What is the meaning, then, of this absurd acceptation, unless some one wishes to make the whole of Athos a monument? For what is Athos or the vast Olympus? * * *
XXXVII. I will endeavor in the proper place to show it, according to the definitions of Cicero himself, in which, putting forth Scipio as the speaker, he has briefly explained what a commonwealth and what a republic is; adducing also many assertions of his own, and of those whom he has represented as taking part in that discussion, to the effect that the State of Rome was not such a commonwealth, because there has never been genuine justice in it. However, according to definitions which are more reasonable, it was a commonwealth in some degree, and it was better regulated by the more ancient than by the later Romans.
It is now fitting that I should explain, as briefly and as clearly as I can, what, in the second book of this work, I promised to prove, according to the definitions which Cicero, in his books on the Commonwealth, puts into the mouth of Scipio, arguing that the Roman State was never a commonwealth; for he briefly defines a commonwealth as a state of the people; the people as an assembly of the multitude, united by a common feeling of right, and a community of interests. What he calls a common feeling of right he explains by discussion, showing in this way that a commonwealth cannot proceed without justice. Where, therefore, there is no genuine justice, there can be no right, for that which is done according to right is done justly; and what is done unjustly cannot 445be done according to right, for the unjust regulations of men are not to be called or thought rights; since they themselves call that right (jus) which flows from the source of justice: and they say that that assertion which is often made by some persons of erroneous sentiments, namely, that that is right which is advantageous to the most powerful, is false.

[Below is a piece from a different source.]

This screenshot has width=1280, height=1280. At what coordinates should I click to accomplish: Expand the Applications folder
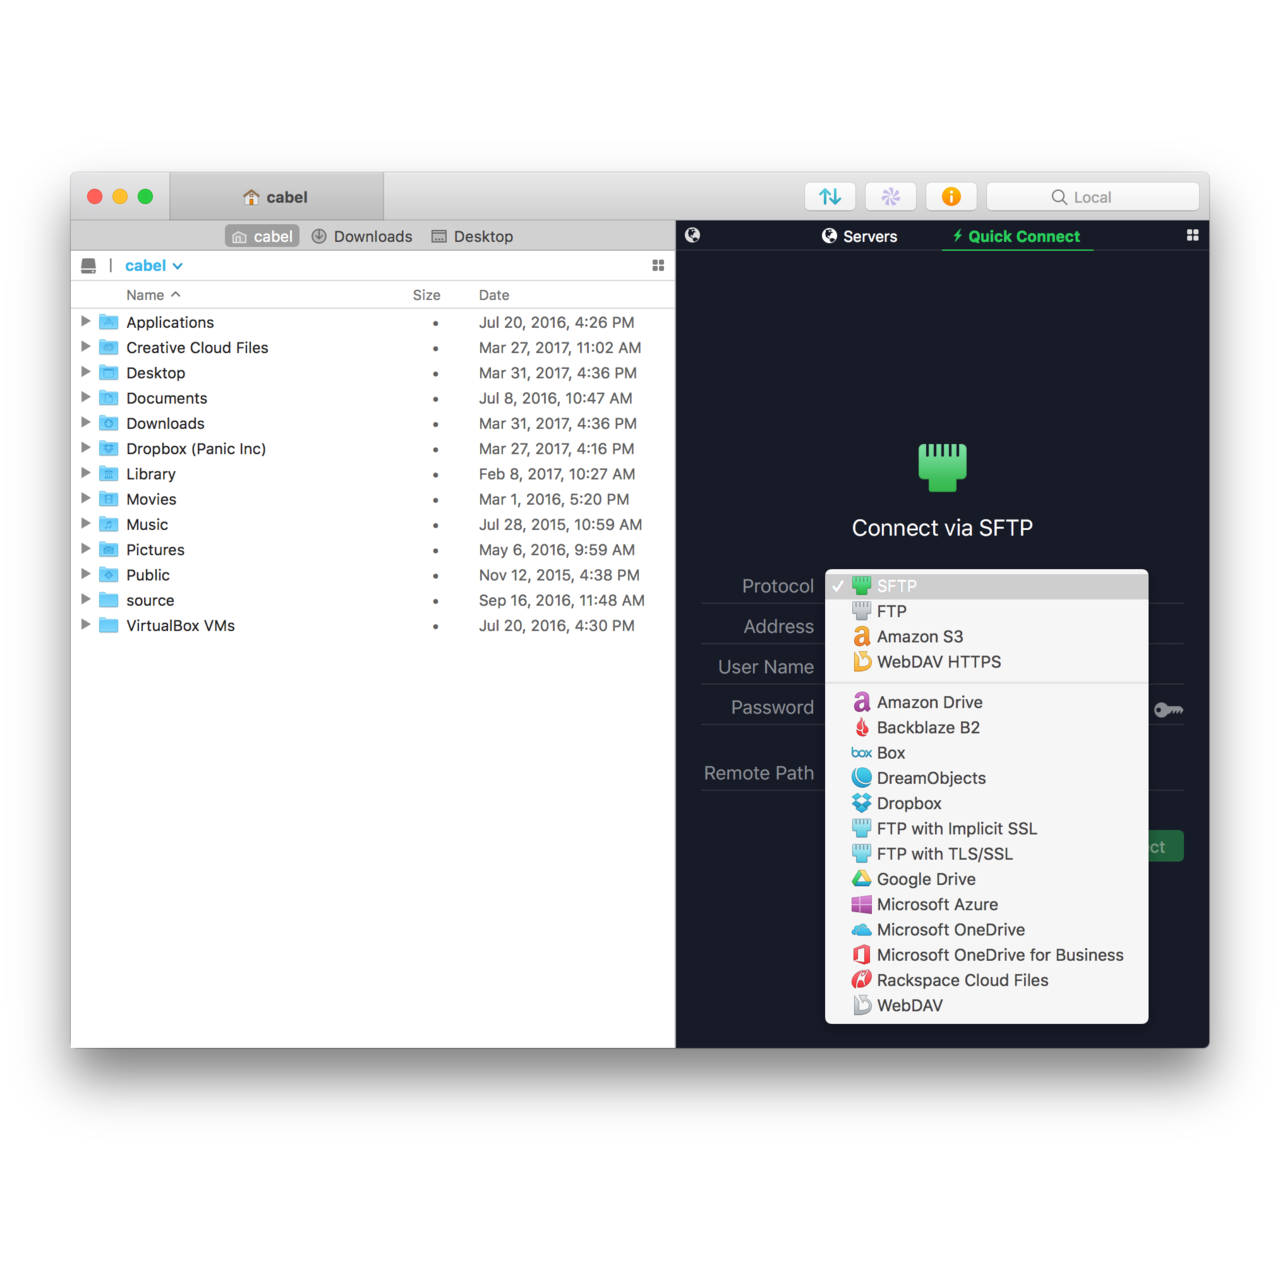pos(86,322)
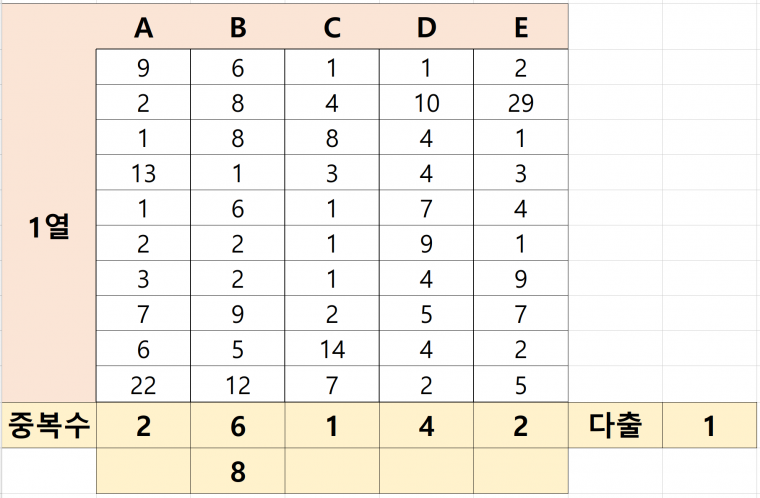
Task: Select the 다출 label cell
Action: click(x=615, y=426)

Wherefore, where there is no true justice there can be no company of men united by a common feeling of right; therefore there can be no people (populus), according to that definition of Scipio or Cicero: and if there be no people, there can be no state of the people, but only of a mob such as it may be, which is not worthy of the name of a people. And thus, if a commonwealth is a state of a people, and if that is not a people which is not united by a common feeling of right, and if there is no right where there is no justice, then the undoubted inference is, that where there is no justice there is no commonwealth. Moreover, justice is that virtue which gives every one his own.
No war can be undertaken by a just and wise state unless for faith or self-defence. This self-defence of the State is enough to insure its perpetuity, and this perpetuity is what all patriots desire. Those afflictions which even the hardiest spirits smart under—poverty, exile, prison, and torment—private individuals seek to escape from by an instantaneous death. But for states, the greatest calamity of all is that of death, which to individuals appears a refuge. A state should be so constituted as to live forever. For a commonwealth there is no natural dissolution as there is for a man, to whom death not only becomes necessary, but often desirable. And when a state once decays and falls, it is so utterly revolutionized, that, if we may compare great things with small, it resembles the final wreck of the universe.
All wars undertaken without a proper motive are unjust. And no war can be reputed just unless it be duly announced and proclaimed, and if it be not preceded by a rational demand for restitution.
Our Roman Commonwealth, by defending its allies, has got possession of the world.